Я попробовал взглянуть на это помещение ее глазами и увидел вдоль стены забитые книгами шкафы, а под окном длиннющий стол, заваленный грудами бумаг и книгами, на полу тоже лежали вперемешку рукописи, толстенные тома, журналы с газетами, а среди них немытые чашки, тарелочки, бокалы и бутылки. И все же, если внимательно смотреть себе под ноги, передвигаться по кабинету можно. Кажется, я не перестарался.
Марьяна грациозно подошла к книгам и, проводя пальчиком по обложкам, громко стала зачитывать имена авторов:
– Томмазо Ландольфи… Хорхе Луис Борхес… Кутзее… Орасио Кирога… Ивлин Во… Говард Лавкрафт… Я ничего этого не читала. Странно, и все же мне не кажется, что этим я себя обеднила.
– Не удивительно, ведь если не иметь малейшего понятия о существовании чего-нибудь стоящего, то откуда возникнет потребность в нем?
– И покупая эти книги, вы уже знали, что они вам действительно необходимы?
– Когда как. Случается и так, что покупаю вслепую, полистав, просмотрев оглавление и аннотацию. Бывает, что ошибаюсь и книжка превращается в ненужный хлам.
– Как мало еще я знаю, – вздохнула она.
– На что ты намекаешь? Возможно, стоит перед самоубийством заняться самообразованием?
– Нет, это не для меня. Я считаю себя вполне сформировавшейся личностью, а лишняя информация уже ничего не изменит. Хочу кофе.
– Сейчас приготовлю.
– Нет-нет, я не это имела в виду. Я сама приготовлю кофе.
И она стремительно сбежала по лестнице на кухню. Стараясь не отставать от нее ни на шаг, я показал, где хранится кофе, и поставил воду на огонь. Марьяна придирчиво осмотрела чашки и блюдца, накануне вымытые Лидой, и сочла их пригодными к использованию.
– Может, ты голодна? – спросил я.
– Еще нет. Неужто ваши девушки такие неряхи, что так у вас все запущено? Почему бы вам не пригласить их на субботник, чтобы навели порядок?
– В последнее время я встречаюсь только с тобой.
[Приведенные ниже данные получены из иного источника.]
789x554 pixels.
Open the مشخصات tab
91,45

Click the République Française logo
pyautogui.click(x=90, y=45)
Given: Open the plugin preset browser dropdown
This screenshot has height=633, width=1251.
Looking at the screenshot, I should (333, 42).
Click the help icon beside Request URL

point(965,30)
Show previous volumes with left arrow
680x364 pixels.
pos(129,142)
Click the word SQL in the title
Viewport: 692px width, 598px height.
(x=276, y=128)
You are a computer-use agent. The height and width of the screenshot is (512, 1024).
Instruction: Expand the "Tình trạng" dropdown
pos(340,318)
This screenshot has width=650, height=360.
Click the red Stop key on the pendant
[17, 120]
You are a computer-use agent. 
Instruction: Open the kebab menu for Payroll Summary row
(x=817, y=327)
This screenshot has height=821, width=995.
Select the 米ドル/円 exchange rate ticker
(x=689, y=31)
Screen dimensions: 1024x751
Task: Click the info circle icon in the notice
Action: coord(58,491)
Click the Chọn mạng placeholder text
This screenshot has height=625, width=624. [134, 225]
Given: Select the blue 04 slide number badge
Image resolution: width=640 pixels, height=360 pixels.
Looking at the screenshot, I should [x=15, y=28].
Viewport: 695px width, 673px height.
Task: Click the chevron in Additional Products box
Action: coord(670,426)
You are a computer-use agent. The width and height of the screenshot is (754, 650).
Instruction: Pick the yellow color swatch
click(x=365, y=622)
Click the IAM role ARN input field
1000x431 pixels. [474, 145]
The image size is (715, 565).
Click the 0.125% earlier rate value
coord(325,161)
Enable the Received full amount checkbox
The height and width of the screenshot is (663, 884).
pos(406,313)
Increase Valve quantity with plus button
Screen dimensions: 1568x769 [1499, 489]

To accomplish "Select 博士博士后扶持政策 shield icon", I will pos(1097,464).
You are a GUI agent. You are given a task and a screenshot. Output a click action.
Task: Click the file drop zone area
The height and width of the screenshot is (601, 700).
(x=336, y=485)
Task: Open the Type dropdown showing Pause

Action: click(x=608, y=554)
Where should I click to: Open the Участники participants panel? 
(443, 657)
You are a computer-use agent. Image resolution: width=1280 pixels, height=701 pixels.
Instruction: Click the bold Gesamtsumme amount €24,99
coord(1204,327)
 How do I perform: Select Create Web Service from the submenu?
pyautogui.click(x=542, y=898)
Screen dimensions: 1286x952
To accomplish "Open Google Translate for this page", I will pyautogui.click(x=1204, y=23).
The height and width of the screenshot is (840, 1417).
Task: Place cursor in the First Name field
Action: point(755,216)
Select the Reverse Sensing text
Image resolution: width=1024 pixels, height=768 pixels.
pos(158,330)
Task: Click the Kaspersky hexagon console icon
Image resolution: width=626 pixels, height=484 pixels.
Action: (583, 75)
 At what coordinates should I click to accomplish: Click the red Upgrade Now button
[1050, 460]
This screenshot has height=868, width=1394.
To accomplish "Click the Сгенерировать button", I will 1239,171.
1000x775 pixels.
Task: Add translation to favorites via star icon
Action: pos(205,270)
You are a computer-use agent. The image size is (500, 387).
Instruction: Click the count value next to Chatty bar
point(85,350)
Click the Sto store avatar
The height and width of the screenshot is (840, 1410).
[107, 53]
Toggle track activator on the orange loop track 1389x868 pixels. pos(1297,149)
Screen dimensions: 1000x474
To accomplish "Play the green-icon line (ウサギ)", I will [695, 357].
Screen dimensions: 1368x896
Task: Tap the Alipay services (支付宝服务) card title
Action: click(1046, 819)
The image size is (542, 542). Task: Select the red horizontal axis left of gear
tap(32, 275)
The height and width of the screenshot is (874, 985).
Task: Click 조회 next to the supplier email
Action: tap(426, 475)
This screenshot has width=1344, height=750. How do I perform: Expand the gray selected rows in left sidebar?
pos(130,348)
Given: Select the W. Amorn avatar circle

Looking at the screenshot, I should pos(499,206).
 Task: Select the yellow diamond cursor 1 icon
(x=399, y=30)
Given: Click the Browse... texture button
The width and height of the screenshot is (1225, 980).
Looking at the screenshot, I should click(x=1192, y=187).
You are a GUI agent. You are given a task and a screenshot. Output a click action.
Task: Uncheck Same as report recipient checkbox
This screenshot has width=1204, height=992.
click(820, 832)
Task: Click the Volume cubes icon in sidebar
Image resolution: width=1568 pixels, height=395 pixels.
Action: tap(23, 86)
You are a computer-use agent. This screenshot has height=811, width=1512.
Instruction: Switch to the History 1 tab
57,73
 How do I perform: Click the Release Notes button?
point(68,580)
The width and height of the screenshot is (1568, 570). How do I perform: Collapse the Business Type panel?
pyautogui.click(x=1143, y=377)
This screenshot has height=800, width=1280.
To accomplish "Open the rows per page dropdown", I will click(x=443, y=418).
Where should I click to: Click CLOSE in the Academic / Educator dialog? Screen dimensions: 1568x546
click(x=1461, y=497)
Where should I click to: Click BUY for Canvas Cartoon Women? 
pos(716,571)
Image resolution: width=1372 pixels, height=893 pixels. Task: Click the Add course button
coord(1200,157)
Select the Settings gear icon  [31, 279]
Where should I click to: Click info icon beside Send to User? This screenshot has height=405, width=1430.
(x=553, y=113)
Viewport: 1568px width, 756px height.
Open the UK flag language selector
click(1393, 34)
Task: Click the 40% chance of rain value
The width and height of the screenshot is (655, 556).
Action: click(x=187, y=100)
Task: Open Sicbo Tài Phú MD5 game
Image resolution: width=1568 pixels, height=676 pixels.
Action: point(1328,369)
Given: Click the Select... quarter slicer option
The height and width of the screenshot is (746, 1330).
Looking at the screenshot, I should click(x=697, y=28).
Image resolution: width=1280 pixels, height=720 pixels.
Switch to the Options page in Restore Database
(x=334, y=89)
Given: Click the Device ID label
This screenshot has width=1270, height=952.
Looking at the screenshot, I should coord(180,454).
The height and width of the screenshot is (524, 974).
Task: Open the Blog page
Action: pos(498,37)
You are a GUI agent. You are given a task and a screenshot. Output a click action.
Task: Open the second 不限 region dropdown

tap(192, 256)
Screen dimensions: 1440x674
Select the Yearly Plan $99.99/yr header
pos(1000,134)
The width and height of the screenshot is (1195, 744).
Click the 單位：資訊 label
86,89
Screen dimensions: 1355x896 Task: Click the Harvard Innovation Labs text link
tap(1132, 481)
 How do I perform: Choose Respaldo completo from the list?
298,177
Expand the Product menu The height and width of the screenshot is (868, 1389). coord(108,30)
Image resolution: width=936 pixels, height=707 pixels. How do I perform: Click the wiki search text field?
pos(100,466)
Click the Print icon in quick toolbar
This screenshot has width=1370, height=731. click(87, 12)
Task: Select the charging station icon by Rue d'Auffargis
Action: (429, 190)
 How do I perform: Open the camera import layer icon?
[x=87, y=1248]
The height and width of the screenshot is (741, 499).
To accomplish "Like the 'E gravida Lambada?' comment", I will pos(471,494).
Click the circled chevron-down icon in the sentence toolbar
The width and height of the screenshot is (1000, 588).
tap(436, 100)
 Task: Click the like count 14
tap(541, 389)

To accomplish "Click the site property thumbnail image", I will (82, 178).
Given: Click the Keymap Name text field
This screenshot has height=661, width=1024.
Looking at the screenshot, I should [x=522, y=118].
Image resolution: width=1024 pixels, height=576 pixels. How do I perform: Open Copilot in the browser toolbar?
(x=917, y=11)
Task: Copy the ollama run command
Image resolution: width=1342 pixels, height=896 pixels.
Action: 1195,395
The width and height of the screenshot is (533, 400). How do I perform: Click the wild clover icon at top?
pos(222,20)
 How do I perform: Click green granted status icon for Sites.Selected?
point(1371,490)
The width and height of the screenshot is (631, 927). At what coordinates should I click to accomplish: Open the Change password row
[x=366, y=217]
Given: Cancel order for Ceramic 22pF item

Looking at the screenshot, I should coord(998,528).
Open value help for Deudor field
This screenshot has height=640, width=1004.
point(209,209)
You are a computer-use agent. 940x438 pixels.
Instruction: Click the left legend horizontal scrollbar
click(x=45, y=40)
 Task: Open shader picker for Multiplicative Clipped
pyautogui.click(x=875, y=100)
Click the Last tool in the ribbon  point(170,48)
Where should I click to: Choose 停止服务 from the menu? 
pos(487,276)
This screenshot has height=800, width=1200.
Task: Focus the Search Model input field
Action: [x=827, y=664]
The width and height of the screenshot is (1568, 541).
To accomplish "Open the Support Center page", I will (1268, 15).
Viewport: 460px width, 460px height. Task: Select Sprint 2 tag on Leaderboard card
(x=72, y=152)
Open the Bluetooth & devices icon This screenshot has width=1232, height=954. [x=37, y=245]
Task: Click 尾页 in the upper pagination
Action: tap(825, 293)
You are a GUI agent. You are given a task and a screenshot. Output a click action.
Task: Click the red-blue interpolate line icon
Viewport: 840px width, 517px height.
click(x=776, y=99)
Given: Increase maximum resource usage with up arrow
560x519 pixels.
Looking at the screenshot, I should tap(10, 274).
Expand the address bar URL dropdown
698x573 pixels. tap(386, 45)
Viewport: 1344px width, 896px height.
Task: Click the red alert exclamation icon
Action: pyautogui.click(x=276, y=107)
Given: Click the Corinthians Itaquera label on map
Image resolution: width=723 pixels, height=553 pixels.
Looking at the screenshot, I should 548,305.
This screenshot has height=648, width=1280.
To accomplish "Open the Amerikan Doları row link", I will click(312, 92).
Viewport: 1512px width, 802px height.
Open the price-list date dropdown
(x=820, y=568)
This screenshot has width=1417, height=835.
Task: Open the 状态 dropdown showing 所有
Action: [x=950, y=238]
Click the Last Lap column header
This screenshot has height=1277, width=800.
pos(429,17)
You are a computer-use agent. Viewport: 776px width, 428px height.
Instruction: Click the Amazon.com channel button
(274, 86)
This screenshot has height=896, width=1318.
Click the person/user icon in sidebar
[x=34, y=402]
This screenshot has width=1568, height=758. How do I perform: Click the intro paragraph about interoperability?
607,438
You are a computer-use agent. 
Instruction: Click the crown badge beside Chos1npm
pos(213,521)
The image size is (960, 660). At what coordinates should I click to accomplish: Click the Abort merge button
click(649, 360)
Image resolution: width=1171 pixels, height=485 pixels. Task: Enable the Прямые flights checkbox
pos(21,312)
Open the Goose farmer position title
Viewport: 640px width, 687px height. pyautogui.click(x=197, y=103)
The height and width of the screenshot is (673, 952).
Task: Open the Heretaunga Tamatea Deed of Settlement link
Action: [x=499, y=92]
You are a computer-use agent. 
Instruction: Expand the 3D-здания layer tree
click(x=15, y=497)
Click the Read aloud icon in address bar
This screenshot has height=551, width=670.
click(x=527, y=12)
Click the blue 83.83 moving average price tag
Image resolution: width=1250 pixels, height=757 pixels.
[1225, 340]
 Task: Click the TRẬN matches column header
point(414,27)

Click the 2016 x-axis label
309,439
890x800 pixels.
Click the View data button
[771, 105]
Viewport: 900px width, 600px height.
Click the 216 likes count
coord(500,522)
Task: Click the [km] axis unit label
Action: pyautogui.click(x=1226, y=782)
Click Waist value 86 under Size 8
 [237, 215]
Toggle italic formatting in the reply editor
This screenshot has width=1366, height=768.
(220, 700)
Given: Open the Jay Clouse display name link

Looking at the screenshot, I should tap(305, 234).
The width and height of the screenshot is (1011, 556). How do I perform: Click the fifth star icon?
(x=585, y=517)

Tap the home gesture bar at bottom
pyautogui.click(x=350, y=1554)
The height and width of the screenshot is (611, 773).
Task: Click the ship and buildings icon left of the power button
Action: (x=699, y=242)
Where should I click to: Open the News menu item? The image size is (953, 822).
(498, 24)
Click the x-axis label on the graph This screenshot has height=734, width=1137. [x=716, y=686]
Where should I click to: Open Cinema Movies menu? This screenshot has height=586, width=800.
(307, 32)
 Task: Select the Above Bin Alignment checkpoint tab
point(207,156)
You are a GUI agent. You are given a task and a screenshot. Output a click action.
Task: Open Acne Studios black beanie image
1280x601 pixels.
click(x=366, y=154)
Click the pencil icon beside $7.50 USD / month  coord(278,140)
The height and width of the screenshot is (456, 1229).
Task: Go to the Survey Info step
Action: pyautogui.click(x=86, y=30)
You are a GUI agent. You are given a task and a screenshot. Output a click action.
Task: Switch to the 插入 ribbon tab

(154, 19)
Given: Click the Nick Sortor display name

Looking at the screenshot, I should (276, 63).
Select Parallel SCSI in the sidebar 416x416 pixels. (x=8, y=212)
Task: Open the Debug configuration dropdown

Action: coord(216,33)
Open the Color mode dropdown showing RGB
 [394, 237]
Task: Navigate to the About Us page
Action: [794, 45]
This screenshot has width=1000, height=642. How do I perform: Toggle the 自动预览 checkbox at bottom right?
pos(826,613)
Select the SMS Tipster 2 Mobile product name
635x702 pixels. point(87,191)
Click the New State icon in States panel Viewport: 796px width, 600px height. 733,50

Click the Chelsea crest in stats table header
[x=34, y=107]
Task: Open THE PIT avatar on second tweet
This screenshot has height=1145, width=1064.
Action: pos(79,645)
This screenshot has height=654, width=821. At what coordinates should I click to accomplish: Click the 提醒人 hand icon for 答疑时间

– Ага, значит, теперь эта неблагодарная обязанность уборки авгиевой конюшни ложится на меня?
– Стало быть, да.
– Ну, что же, я готова.
Она отмерила четыре ложечки кофе в кипяток, довела до кипения и, сняв с плиты, с загадочным выражением лица, накрыла тарелочкой. А затем, попивая кофе, уговорила меня читать главы "Мальвы" с небольшим перерывом на обед. Марьяна слушала намного внимательнее, чем обычно слушают женщины, по ее мимике и отдельным движениям – вот она охватывает свое лицо ладонями, вот сплетает пальцы на груди, стискивает до хруста кулачки на коленях – видно было, что она всем своим существом погрузилась в текст, в его фантасмагорические лабиринты, и пребывает теперь далеко, далеко, вне времени и пространства, и вернуть ее мне удастся, лишь закончив чтение. Осторожно, чтобы не вспугнуть ее мерцающее сердце, я подвел чтение к концу, убавляя голос до полушепота, до полувздоха, а тем временем сумерки украсили комнату широкими мазками темно-синей кисти, и тогда я достал бутылку вина, мимоходом заглянув в зеркало: что она во мне нашла? Я зажег свечи и выключил свет, и в возникшей игре теней и света она стала выглядеть лет на пять старше. Это прибавило мне отваги. Марьяна сидела на диване, я подал ей бокал вина, она взяла, даже не взглянув на него, и сказала:
– Я… я хотела сказать, как мне нравится то, что вы пишете…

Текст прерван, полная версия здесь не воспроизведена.